_Task:_
Return, exactly and in full, the lines of the records below starting at the one with "The image size is (441, 473)." and ending at the one with "You are a computer-use", and no other lines.

_Entries shown:_
========
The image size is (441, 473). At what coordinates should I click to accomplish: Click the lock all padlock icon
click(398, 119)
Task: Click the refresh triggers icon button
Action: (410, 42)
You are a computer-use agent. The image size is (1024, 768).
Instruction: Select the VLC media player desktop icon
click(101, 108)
========
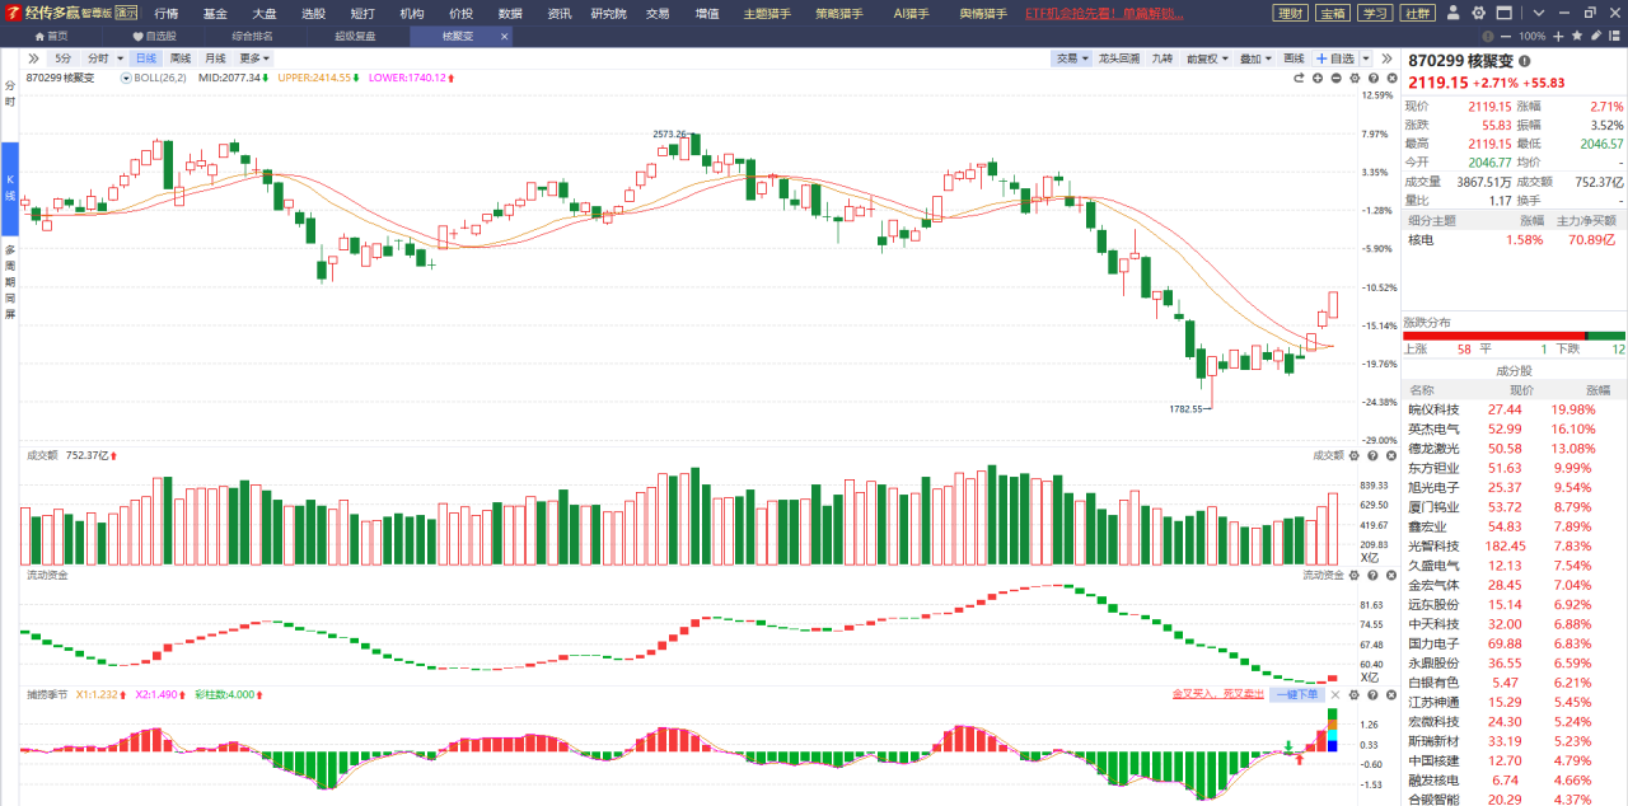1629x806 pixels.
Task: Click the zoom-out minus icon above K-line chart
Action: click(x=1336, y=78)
========
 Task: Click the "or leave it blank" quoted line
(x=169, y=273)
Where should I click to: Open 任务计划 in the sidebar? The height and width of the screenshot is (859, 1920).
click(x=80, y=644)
========
_Output below:_
The image size is (441, 473). At what coordinates should I click to accomplish: Click the lock all padlock icon
click(398, 119)
Task: Click the refresh triggers icon button
Action: (410, 42)
You are a computer-use agent. The image size is (1024, 768).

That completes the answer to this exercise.